Mes Sorties Culture : Pouvez-vous nous dire quelques mots de votre parcours ? Avez-vous toujours su que vous vouliez faire ce métier ?
 

Catherine Courdil-Bouthinon :
J'ai toujours dessiné et dès l'enfance j'ai su que je voulais être peintre, mais je ne savais pas encore que j'allais me consacrer essentiellement à la copie de tableaux de maîtres. J'ai commencé mes études artistiques à l'ESAG (École Supérieure d'Arts Graphiques) à Paris, puis à l'École des Beaux-Arts de Lille, où j'ai pu entrer dans l'atelier de peinture dont je rêvais.  Malheureusement je n'ai pas trouvé en atelier l'enseignement que j'attendais, déjà en voie de disparition. Après sept ans d'études, dont une année aux Beaux-Arts de Rouen en atelier de gravure, j'avais de bonnes bases dans plusieurs disciplines artistiques mais j'en savais très peu sur les techniques  de la peinture à l'huile. C'est après  mes études que j'ai entrepris des recherches personnelles sur ces techniques, notamment par la copie de tableaux de maîtres, comme on le faisait autrefois dans les ateliers. L'arrivée d'Internet a été un tournant dans la qualité de ces recherches, qui m'a permis de trouver toutes les informations et les  images dont j'avais besoin, en particulier l'accès à distance aux musées du monde entier !  

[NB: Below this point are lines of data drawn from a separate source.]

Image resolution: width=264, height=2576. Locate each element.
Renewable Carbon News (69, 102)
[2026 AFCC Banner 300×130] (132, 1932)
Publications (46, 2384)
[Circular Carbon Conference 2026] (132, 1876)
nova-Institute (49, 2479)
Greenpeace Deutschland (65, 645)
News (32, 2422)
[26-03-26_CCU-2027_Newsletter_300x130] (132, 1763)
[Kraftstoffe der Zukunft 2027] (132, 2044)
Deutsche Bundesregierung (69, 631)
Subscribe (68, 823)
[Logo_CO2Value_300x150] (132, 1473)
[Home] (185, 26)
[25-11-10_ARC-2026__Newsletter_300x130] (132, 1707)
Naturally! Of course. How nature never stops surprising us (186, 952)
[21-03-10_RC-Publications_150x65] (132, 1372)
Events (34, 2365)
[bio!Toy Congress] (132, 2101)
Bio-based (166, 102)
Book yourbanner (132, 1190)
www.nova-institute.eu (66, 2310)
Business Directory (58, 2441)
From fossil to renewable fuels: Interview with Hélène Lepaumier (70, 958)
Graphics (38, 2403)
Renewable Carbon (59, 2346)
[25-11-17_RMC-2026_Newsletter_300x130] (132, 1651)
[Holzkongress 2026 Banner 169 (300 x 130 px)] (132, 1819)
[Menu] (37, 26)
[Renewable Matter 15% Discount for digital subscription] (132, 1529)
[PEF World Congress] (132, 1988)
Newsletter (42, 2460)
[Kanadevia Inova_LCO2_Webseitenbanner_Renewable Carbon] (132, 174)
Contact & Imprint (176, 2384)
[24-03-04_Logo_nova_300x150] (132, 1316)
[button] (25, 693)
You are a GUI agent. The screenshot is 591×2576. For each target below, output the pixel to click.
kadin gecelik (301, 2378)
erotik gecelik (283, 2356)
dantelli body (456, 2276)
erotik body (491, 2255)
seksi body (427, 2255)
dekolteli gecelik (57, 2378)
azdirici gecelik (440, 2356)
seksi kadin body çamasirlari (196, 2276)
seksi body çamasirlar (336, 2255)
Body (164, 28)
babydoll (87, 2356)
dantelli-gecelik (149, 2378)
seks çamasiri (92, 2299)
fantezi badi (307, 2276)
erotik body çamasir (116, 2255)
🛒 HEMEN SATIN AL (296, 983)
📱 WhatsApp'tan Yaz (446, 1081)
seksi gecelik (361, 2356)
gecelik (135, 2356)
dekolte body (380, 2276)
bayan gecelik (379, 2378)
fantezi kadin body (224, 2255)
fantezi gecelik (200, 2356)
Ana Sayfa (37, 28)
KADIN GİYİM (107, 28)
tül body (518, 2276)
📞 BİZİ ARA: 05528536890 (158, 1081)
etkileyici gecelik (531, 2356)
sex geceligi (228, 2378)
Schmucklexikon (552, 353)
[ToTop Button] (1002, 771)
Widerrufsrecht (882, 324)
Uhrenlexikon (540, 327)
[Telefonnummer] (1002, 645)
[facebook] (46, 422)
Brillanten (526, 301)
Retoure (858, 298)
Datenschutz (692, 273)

MSC : Pourquoi avoir opté pour la copie de grands maîtres ?


CCB 
: La copie de tableaux de grands maîtres s'est imposée à moi comme une évidence,  suite logique de tous mes choix antérieurs,  pour l'immense plaisir de peindre des chefs-d'oeuvres !  

MSC : Pourquoi ce choix délicat dans un monde où la copie n'a plus sa place, où l'originalité est un impératif absolu , où la transgression est la règle, jusqu'à faire disparaître l'oeuvre elle-même?
 

CCB
 : Pour l'amour de la peinture. Car « ce sont nous les peintres, les vrais héritiers, ceux qui continuent à peindre, nous sommes les héritiers de Rembrandt, Velasquez, Cézanne, Matisse, un peintre a toujours un père et une mère, il ne sort pas du néant ! » disait Picasso.

MSC : Vous êtes comme un musicien qui interprète une partition
 

CCB 
: C'est tout à fait cela, oui ! J'interprète une œuvre, et j'éprouve le même plaisir qu'un musicien quand il interprète une œuvre musicale. C'est une comparaison que je fais souvent quand on me demande pourquoi je fais des copies, et qui permet de me faire comprendre facilement. À quelques exceptions près, mes clients me demandent d'être fidèle à l'original et j'essaie autant que possible de m'effacer devant le peintre que je copie, pourtant je ne suis jamais autant moi-même que dans cet acte de peindre l'oeuvre d'un autre, où j'exerce mon art !  

MSC : Quels sont les secrets d'une copie réussie ?
 

CCB 
: L'amour en premier lieu, et le métier en second ! La maîtrise du dessin est indispensable, les connaissances techniques également. Beaucoup s'imaginent qu'il suffit d'être doué pour devenir peintre. Il faut de nombreuses années de pratique pour faire une copie réussie et chaque nouvelle œuvre est une nouvelle expérience. C'est un travail aussi intellectuel qu'artistique,  qui nourrit tous les aspects de ma personnalité !  

MSC : Avez-vous été élevée dans l'amour de l'art ?
 

CCB 
: Indirectement. J'ai été élevée dans l'amour de la culture en général, dans une famille originale et ouverte, qui m'a toujours accompagnée dans mon projet.  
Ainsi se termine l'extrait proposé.